Verhaftungen in "höchstem Maße alarmierend"

Unmittelbar nach den ersten Festnahmen hatten Beobachter und Politiker mit Entsetzen auf die Festnahmen bei der kritischen türkischen Zeitung reagiert. "Das Vorgehen türkischer Behörden gegen 'Cumhuriyet' und andere kritische Medien ist nicht tolerabel", sagte der Präsident des Europäischen Parlaments, Martin Schulz der taz. "Wo Pressefreiheit beschnitten wird und Journalisten in Angst leben, da ist die Demokratie am Ende."

Auch Bundeskanzlerin Angela Merkel bezeichnete die neuerlichen Verhaftungen von Journalisten in der Türkei als in "höchstem Maße alarmierend" und sagte den Betroffenen Solidarität zu.

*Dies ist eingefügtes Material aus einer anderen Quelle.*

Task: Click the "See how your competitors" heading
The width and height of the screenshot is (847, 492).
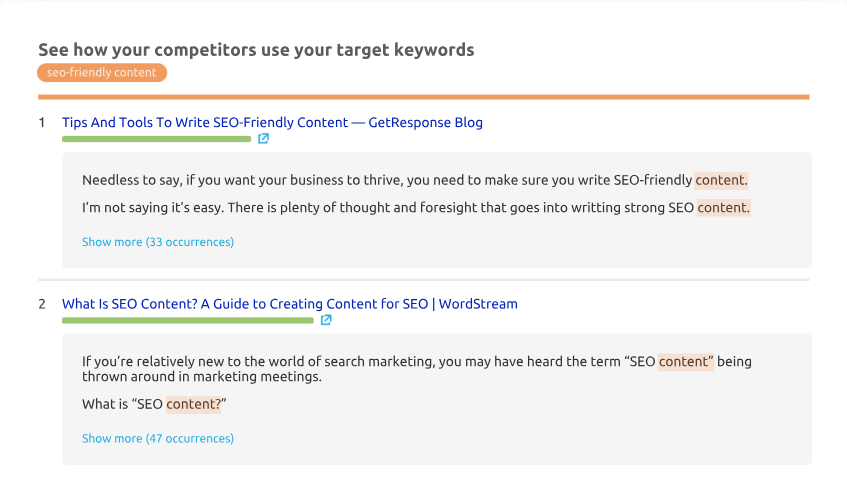Action: [256, 49]
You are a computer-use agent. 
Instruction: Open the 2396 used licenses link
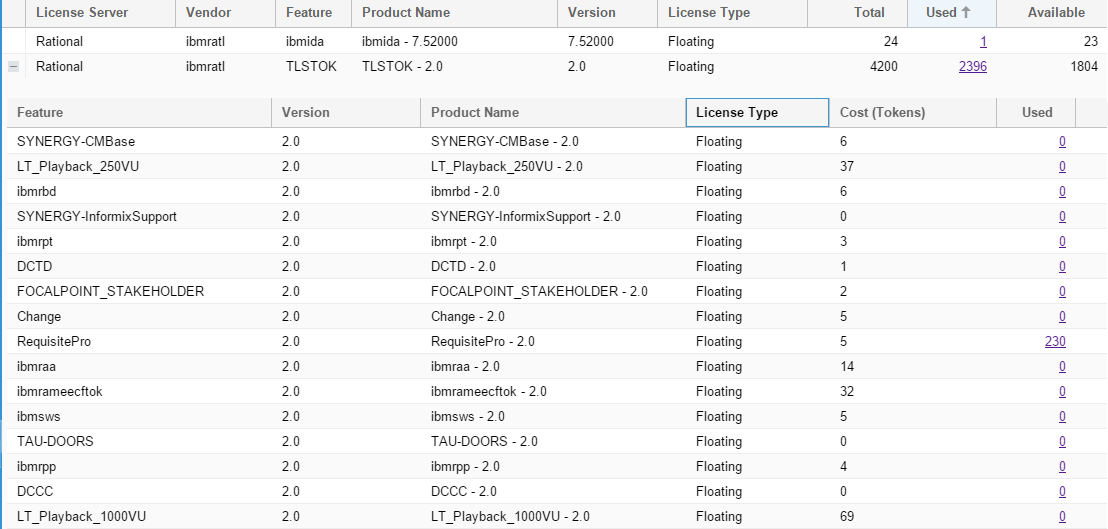click(x=972, y=67)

Zugleich drohte sie Ankara indirekt mit Auswirkungen auf die EU-Beitrittsverhandlungen. "Die Journalisten können sich unserer Solidarität gewiss sein. Genau wie all diejenigen, die in der Türkei unter erschwerten Bedingungen für Presse- und Meinungsfreiheit eintreten", sagte Merkel in Berlin.

Mehrere Journalisten-Organisationen, darunter "Reporter Ohne Grenzen" und der Deutsche Journalistenverband, forderten, die Cumhuriyet-Mitarbeiter umgehend freizulassen.